== DATA SECTION
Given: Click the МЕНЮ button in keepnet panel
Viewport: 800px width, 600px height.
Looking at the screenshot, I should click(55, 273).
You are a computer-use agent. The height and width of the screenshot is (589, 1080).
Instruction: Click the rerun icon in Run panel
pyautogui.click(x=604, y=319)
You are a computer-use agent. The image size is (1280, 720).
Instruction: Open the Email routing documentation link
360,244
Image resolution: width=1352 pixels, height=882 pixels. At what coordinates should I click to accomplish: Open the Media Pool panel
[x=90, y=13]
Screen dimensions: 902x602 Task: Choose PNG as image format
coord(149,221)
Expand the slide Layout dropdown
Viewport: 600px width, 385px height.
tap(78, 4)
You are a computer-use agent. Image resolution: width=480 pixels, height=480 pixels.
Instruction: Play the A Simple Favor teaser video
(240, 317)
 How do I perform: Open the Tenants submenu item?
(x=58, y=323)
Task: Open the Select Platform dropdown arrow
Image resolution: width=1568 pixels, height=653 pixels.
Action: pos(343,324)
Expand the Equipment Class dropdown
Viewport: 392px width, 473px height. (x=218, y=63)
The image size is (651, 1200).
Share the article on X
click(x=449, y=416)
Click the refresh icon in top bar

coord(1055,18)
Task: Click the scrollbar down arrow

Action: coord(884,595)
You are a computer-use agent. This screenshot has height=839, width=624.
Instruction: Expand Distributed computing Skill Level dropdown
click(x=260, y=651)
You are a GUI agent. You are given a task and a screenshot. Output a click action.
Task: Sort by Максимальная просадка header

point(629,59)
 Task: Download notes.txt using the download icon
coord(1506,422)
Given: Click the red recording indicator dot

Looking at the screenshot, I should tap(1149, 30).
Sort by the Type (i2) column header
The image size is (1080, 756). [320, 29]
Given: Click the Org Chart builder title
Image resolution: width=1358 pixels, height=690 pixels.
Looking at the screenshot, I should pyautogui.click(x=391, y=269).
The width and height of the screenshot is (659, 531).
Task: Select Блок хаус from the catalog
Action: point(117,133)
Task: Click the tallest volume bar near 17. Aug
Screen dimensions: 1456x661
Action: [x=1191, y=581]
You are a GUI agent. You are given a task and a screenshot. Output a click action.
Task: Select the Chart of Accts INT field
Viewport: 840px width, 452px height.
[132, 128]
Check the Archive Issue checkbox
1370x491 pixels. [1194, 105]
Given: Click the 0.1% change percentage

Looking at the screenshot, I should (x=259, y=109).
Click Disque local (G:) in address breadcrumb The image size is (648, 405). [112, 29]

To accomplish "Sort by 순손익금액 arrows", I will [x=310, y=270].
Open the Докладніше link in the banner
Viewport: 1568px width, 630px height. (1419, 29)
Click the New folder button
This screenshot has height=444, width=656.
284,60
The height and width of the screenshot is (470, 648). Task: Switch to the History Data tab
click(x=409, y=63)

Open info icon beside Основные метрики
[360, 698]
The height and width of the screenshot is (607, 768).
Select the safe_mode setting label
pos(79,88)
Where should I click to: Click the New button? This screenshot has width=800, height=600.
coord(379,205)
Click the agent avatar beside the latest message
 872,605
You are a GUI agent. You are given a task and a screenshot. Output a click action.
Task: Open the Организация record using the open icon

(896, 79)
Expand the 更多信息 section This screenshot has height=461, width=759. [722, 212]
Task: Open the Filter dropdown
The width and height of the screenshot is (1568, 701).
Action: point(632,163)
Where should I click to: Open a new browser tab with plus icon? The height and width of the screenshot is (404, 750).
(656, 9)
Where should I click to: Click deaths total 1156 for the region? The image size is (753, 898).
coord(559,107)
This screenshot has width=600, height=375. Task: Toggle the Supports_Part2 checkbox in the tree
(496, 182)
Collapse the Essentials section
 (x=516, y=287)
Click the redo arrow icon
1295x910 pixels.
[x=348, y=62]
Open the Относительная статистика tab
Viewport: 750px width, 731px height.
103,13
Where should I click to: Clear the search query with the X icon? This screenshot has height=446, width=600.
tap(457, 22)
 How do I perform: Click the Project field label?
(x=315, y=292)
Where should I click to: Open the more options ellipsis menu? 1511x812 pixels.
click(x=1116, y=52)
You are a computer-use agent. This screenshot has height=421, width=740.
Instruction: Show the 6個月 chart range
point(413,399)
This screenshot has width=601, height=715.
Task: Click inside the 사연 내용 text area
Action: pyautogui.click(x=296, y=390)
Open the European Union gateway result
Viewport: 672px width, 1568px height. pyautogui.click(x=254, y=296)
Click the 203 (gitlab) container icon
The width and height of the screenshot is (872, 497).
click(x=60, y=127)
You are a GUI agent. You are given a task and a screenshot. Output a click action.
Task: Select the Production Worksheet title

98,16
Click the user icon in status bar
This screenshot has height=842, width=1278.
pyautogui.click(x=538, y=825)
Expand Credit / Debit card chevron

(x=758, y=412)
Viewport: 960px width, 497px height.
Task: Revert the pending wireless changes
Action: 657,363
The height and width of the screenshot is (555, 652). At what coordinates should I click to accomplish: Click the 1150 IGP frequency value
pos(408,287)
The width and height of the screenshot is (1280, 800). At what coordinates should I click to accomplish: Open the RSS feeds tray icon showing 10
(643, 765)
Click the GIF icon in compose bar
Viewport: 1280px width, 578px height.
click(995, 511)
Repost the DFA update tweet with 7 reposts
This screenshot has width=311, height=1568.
====
■ WHAT TO PRODUCE: Please transcribe, exactly and with nothing added, the lines from the first line of the material above through the line that contains "You are a computer-use agent. The height".

■ EXERCISE SOLUTION:
Given: Click the МЕНЮ button in keepnet panel
Viewport: 800px width, 600px height.
Looking at the screenshot, I should click(55, 273).
You are a computer-use agent. The height and width of the screenshot is (589, 1080).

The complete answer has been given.